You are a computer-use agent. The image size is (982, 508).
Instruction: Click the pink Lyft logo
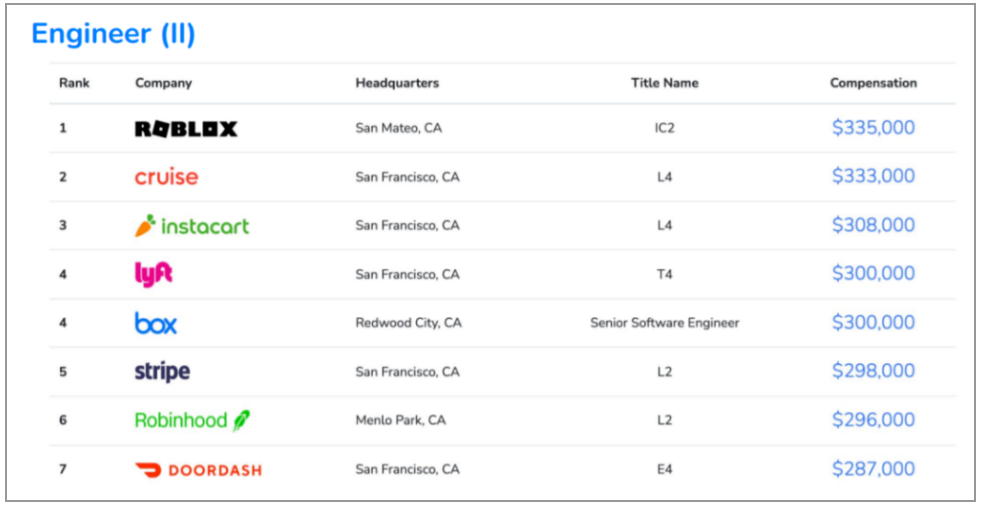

========

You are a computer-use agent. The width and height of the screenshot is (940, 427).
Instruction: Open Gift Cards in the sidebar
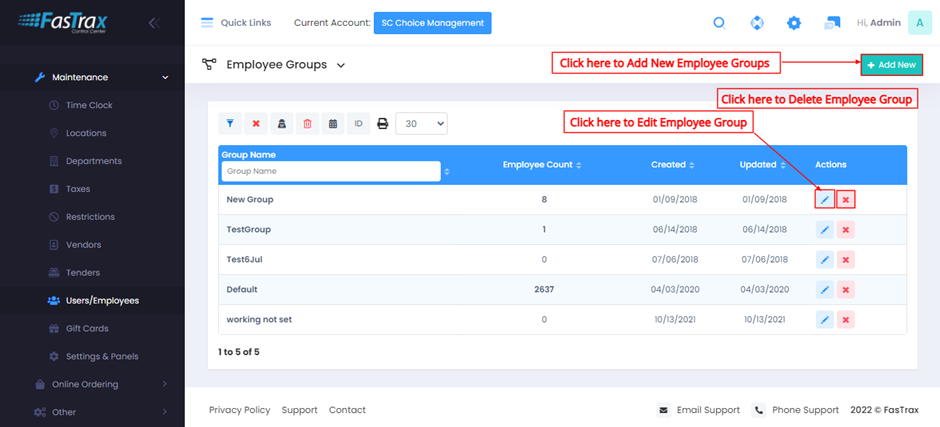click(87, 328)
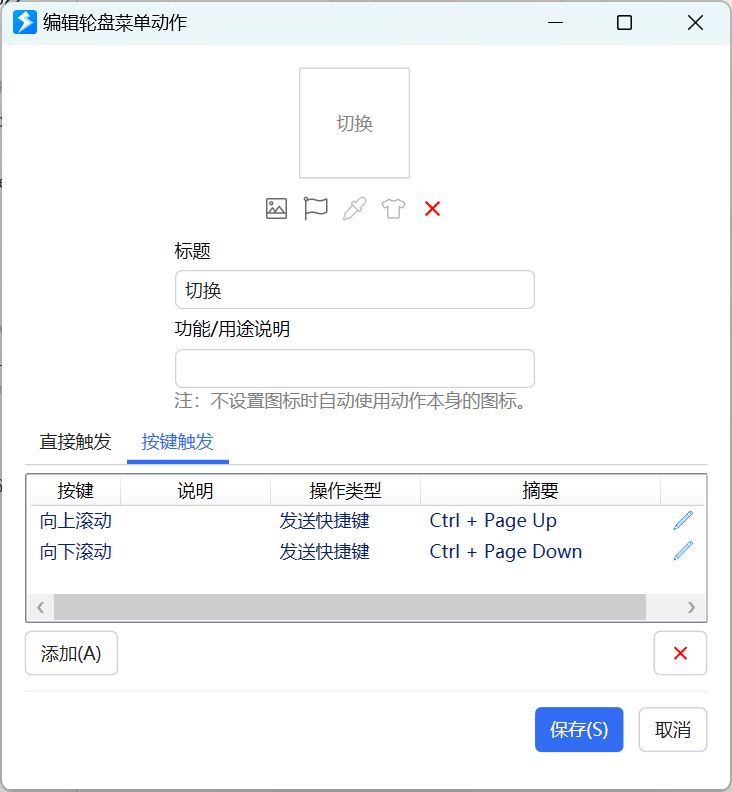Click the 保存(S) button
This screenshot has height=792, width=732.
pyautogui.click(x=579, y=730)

========

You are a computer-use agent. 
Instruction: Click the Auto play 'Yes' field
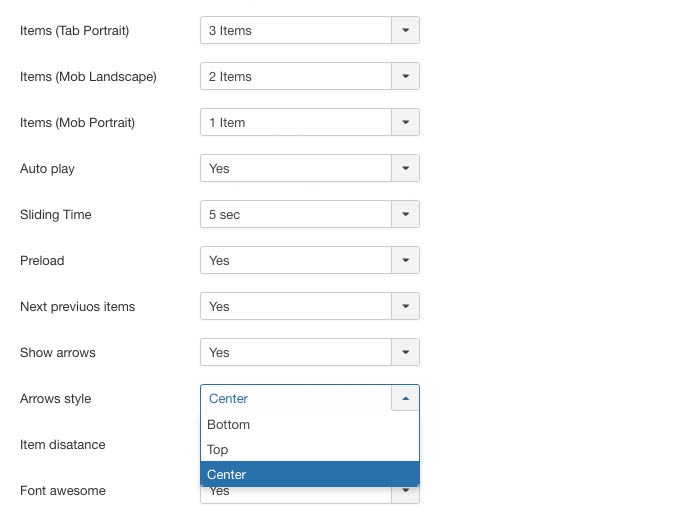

========

YOUR INSTRUCTIONS: Look above for the line holding "You are a computer-use agent. The image" and the line holding "Instruction: Click the pink Lyft logo", then output exactly those two lines and every line between them, nothing more.

TASK SOLUTION:
You are a computer-use agent. The image size is (982, 508).
Instruction: Click the pink Lyft logo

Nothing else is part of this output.